╭──
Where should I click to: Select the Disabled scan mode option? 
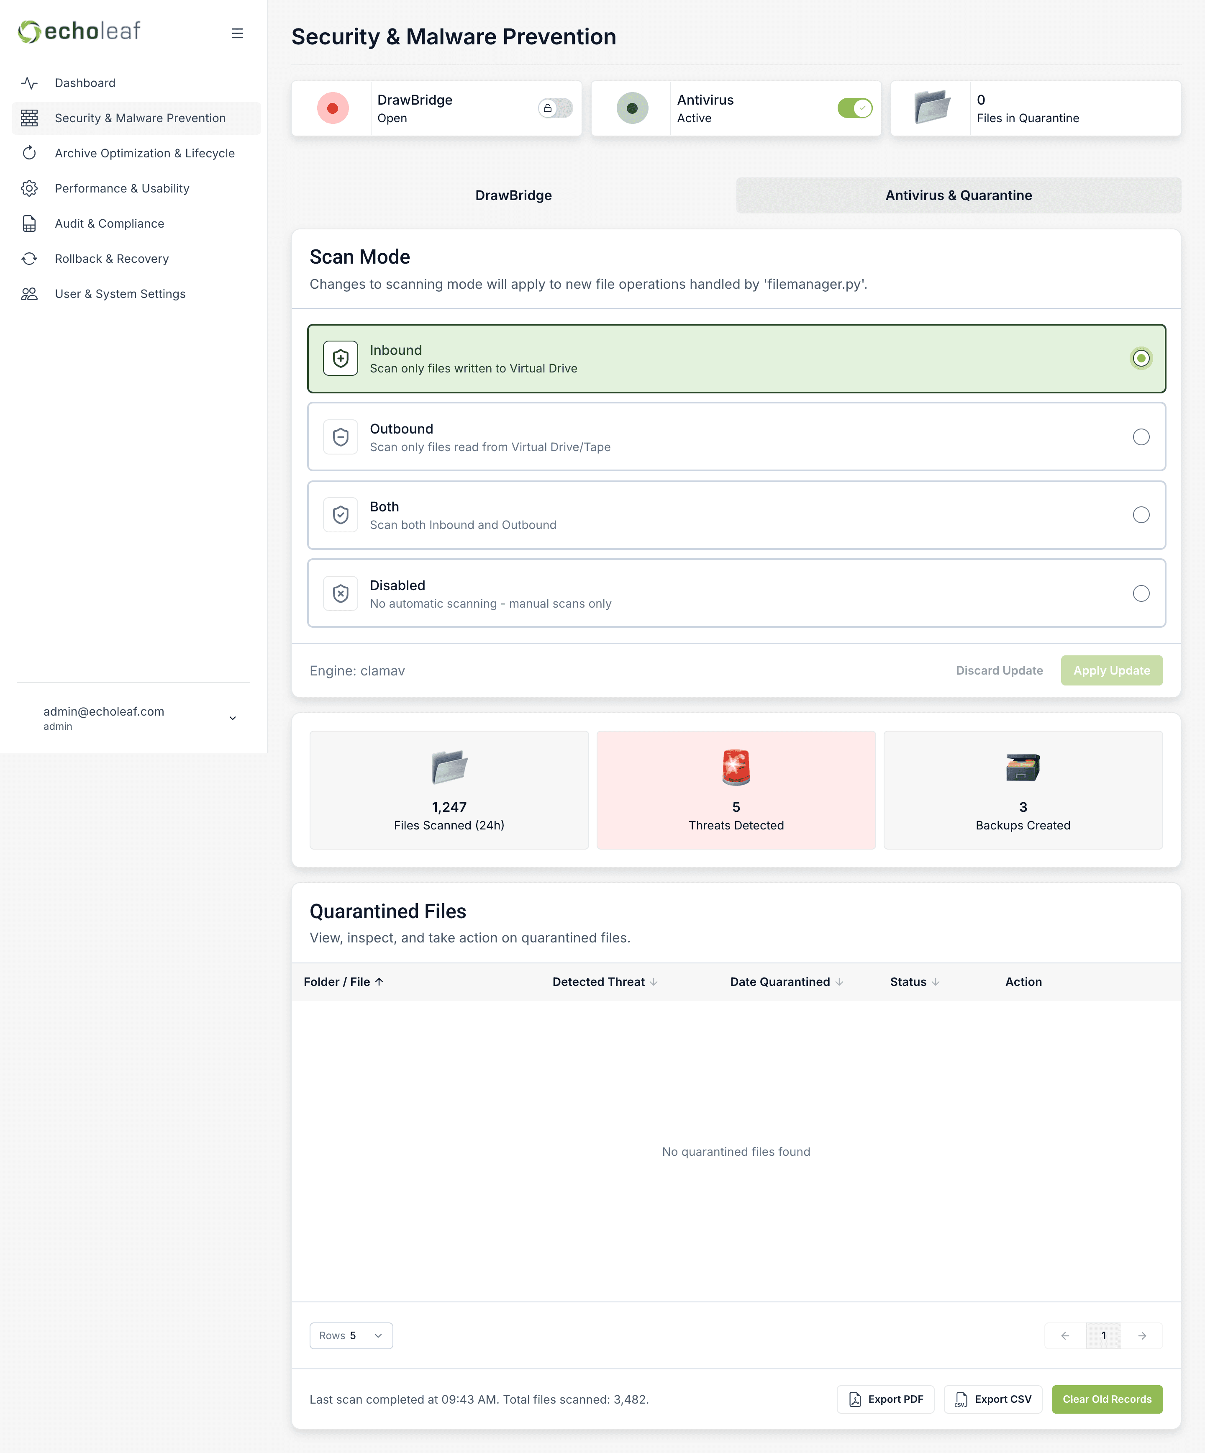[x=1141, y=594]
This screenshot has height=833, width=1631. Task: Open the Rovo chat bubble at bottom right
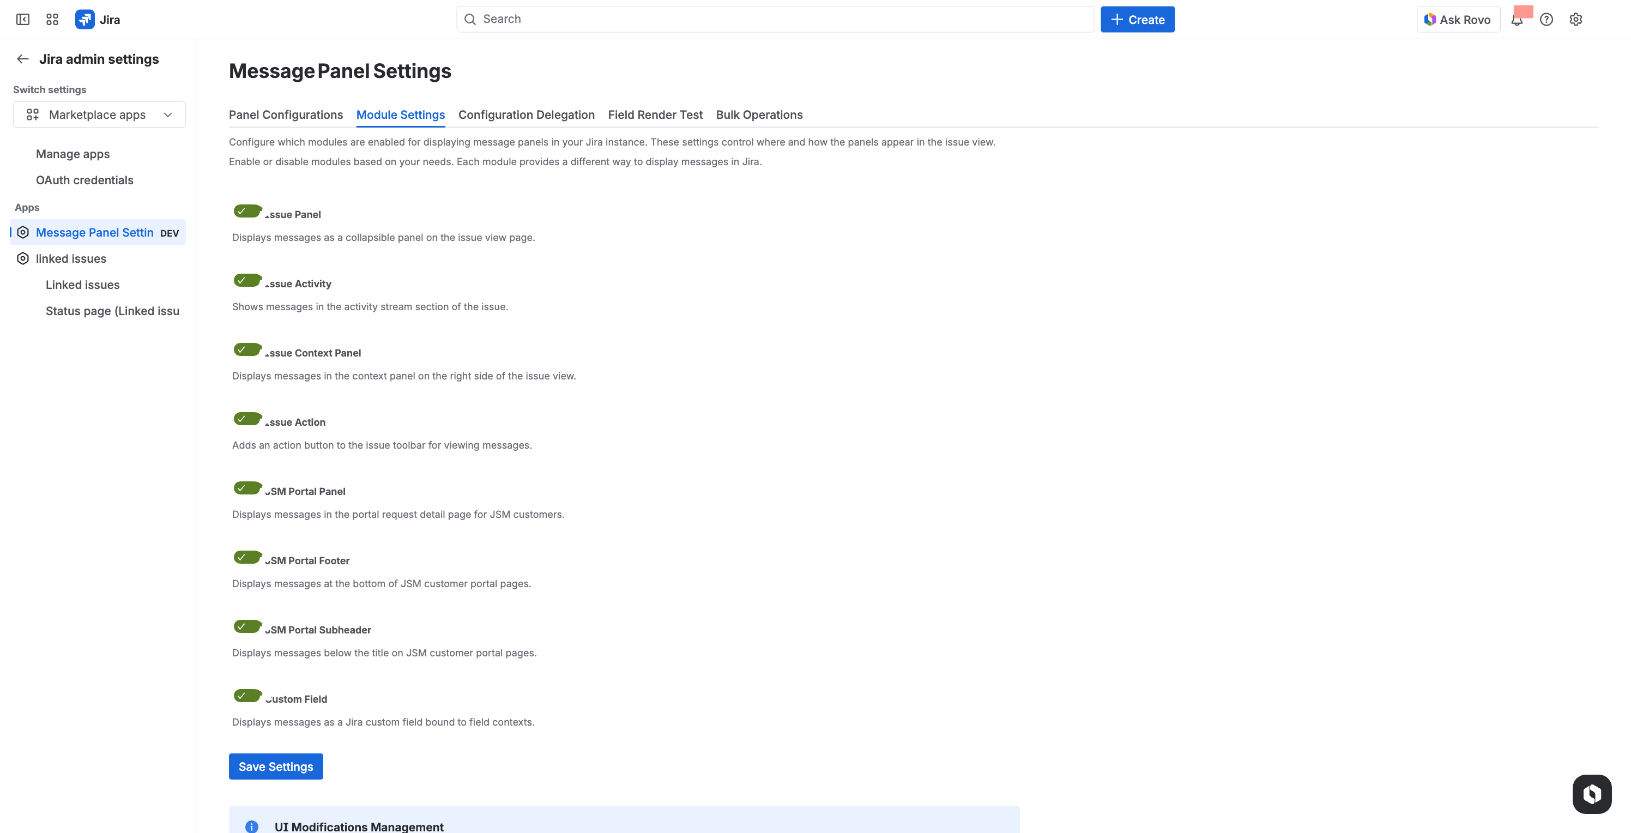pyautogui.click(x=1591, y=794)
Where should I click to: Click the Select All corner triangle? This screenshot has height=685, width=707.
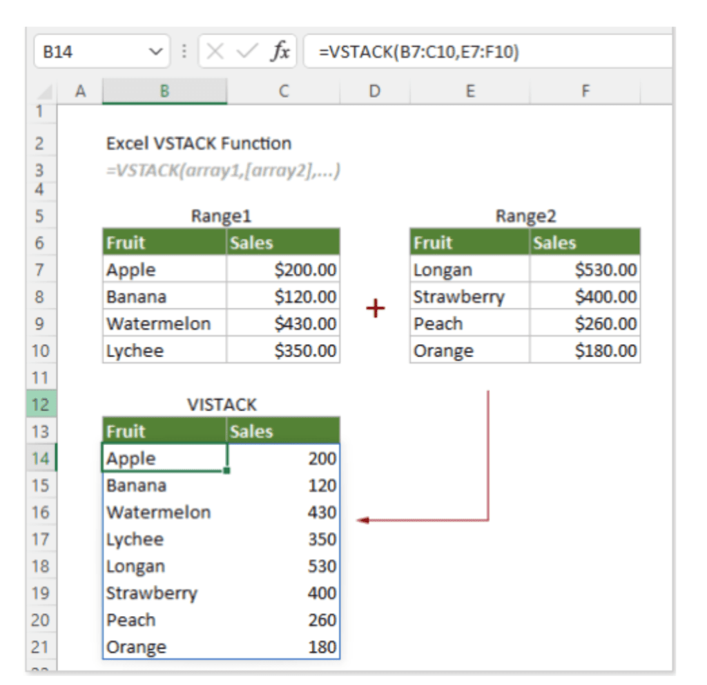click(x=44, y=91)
╰──
▸ **WHAT YOU WILL DO**:
Can you repeat all three entries above word for word, leaving out the pictures?

▸ **RESPONSE**:
Where should I click to: Select the Disabled scan mode option? 
[x=1141, y=594]
This screenshot has height=833, width=1631. Task: Open the Rovo chat bubble at bottom right
pyautogui.click(x=1591, y=794)
Where should I click to: Click the Select All corner triangle? This screenshot has height=685, width=707.
click(x=44, y=91)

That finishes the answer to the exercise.